• _Given data_
_ _ _ _ _ _ _
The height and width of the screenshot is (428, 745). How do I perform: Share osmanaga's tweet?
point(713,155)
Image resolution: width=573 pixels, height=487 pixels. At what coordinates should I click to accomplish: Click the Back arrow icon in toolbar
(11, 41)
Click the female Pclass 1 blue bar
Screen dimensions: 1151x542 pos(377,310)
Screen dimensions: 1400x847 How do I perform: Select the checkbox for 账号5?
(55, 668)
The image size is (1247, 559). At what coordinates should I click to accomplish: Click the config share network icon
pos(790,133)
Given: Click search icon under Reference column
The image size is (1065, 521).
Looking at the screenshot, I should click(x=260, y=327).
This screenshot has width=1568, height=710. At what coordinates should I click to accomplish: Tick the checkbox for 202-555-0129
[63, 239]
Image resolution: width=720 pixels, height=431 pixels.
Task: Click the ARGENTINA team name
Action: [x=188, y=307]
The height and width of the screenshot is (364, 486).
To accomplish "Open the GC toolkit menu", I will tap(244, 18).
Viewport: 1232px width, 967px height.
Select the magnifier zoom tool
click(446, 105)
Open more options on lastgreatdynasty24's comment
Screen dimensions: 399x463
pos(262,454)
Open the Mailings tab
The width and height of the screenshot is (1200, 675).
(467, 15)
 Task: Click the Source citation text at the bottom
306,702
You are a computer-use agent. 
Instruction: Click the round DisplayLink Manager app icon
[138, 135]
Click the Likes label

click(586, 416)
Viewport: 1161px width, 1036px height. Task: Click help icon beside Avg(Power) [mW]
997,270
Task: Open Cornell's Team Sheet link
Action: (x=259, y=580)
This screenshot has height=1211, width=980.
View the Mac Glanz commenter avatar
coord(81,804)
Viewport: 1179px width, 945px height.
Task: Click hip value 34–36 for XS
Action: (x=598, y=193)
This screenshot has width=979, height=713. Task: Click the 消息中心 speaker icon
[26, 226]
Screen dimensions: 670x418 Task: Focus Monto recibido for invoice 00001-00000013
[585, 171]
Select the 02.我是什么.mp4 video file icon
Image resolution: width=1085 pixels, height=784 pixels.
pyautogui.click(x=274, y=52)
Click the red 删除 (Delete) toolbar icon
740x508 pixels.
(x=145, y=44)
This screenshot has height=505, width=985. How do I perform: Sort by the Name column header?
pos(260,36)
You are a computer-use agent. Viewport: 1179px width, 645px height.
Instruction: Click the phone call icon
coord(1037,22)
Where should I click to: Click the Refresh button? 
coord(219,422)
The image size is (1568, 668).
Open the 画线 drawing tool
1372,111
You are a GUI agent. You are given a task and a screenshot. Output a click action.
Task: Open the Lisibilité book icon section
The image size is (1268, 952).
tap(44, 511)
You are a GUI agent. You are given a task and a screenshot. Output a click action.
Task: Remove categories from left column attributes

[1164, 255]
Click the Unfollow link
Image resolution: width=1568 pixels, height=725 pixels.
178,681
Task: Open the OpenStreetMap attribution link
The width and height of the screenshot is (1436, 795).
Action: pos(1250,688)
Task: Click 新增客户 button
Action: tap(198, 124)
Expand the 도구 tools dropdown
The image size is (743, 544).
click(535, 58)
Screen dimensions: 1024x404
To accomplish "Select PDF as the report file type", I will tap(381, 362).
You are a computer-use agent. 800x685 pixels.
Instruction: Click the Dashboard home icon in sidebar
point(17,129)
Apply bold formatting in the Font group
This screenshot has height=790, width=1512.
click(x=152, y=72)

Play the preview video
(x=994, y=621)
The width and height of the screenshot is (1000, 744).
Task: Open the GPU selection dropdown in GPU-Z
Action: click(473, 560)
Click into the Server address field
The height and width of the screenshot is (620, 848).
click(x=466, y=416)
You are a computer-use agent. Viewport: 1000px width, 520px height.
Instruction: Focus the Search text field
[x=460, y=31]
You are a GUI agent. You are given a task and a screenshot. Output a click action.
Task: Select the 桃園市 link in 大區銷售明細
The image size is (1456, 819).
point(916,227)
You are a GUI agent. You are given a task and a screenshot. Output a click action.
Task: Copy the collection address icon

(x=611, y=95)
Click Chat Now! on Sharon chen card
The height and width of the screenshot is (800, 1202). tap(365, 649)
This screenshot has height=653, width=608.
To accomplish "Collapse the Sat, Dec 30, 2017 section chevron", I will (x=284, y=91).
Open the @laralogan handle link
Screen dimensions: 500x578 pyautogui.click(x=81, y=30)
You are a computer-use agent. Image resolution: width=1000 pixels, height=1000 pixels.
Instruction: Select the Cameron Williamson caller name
_ _ _ _ _ _ _
• _What is being asked_
Can you write out all the entries again, swapping "At what coordinates should I click to accomplish" for "Where should I click to accomplish" and leaving everything else unchanged?

• _Task solution_
The height and width of the screenshot is (428, 745). How do I perform: Share osmanaga's tweet?
point(713,155)
Image resolution: width=573 pixels, height=487 pixels. Where should I click to accomplish: Click the Back arrow icon in toolbar
(11, 41)
Click the female Pclass 1 blue bar
Screen dimensions: 1151x542 pos(377,310)
Screen dimensions: 1400x847 How do I perform: Select the checkbox for 账号5?
(55, 668)
The image size is (1247, 559). Where should I click to accomplish: Click the config share network icon
pos(790,133)
Given: Click search icon under Reference column
The image size is (1065, 521).
Looking at the screenshot, I should click(x=260, y=327).
This screenshot has width=1568, height=710. Where should I click to accomplish: Tick the checkbox for 202-555-0129
[63, 239]
Image resolution: width=720 pixels, height=431 pixels.
Task: Click the ARGENTINA team name
Action: [x=188, y=307]
The height and width of the screenshot is (364, 486).
To accomplish "Open the GC toolkit menu", I will tap(244, 18).
Viewport: 1232px width, 967px height.
Select the magnifier zoom tool
click(446, 105)
Open more options on lastgreatdynasty24's comment
Screen dimensions: 399x463
pos(262,454)
Open the Mailings tab
The width and height of the screenshot is (1200, 675).
(467, 15)
 Task: Click the Source citation text at the bottom
306,702
You are a computer-use agent. 
Instruction: Click the round DisplayLink Manager app icon
[138, 135]
Click the Likes label

click(586, 416)
Viewport: 1161px width, 1036px height. Task: Click help icon beside Avg(Power) [mW]
997,270
Task: Open Cornell's Team Sheet link
Action: (x=259, y=580)
This screenshot has height=1211, width=980.
View the Mac Glanz commenter avatar
coord(81,804)
Viewport: 1179px width, 945px height.
Task: Click hip value 34–36 for XS
Action: (x=598, y=193)
This screenshot has width=979, height=713. Task: Click the 消息中心 speaker icon
[26, 226]
Screen dimensions: 670x418 Task: Focus Monto recibido for invoice 00001-00000013
[585, 171]
Select the 02.我是什么.mp4 video file icon
Image resolution: width=1085 pixels, height=784 pixels.
pyautogui.click(x=274, y=52)
Click the red 删除 (Delete) toolbar icon
740x508 pixels.
(x=145, y=44)
This screenshot has height=505, width=985. How do I perform: Sort by the Name column header?
pos(260,36)
You are a computer-use agent. Viewport: 1179px width, 645px height.
Instruction: Click the phone call icon
coord(1037,22)
Where should I click to: Click the Refresh button? 
coord(219,422)
The image size is (1568, 668).
Open the 画线 drawing tool
1372,111
You are a GUI agent. You are given a task and a screenshot. Output a click action.
Task: Open the Lisibilité book icon section
The image size is (1268, 952).
tap(44, 511)
You are a GUI agent. You are given a task and a screenshot. Output a click action.
Task: Remove categories from left column attributes

[1164, 255]
Click the Unfollow link
Image resolution: width=1568 pixels, height=725 pixels.
178,681
Task: Open the OpenStreetMap attribution link
The width and height of the screenshot is (1436, 795).
Action: pos(1250,688)
Task: Click 新增客户 button
Action: tap(198, 124)
Expand the 도구 tools dropdown
The image size is (743, 544).
click(535, 58)
Screen dimensions: 1024x404
To accomplish "Select PDF as the report file type", I will tap(381, 362).
You are a computer-use agent. 800x685 pixels.
Instruction: Click the Dashboard home icon in sidebar
point(17,129)
Apply bold formatting in the Font group
This screenshot has height=790, width=1512.
click(x=152, y=72)

Play the preview video
(x=994, y=621)
The width and height of the screenshot is (1000, 744).
Task: Open the GPU selection dropdown in GPU-Z
Action: click(473, 560)
Click into the Server address field
The height and width of the screenshot is (620, 848).
click(x=466, y=416)
You are a computer-use agent. Viewport: 1000px width, 520px height.
Instruction: Focus the Search text field
[x=460, y=31]
You are a GUI agent. You are given a task and a screenshot. Output a click action.
Task: Select the 桃園市 link in 大區銷售明細
The image size is (1456, 819).
point(916,227)
You are a GUI agent. You are given a task and a screenshot. Output a click action.
Task: Copy the collection address icon

(x=611, y=95)
Click Chat Now! on Sharon chen card
The height and width of the screenshot is (800, 1202). tap(365, 649)
This screenshot has height=653, width=608.
To accomplish "Collapse the Sat, Dec 30, 2017 section chevron", I will (x=284, y=91).
Open the @laralogan handle link
Screen dimensions: 500x578 pyautogui.click(x=81, y=30)
You are a computer-use agent. Image resolution: width=1000 pixels, height=1000 pixels.
Instruction: Select the Cameron Williamson caller name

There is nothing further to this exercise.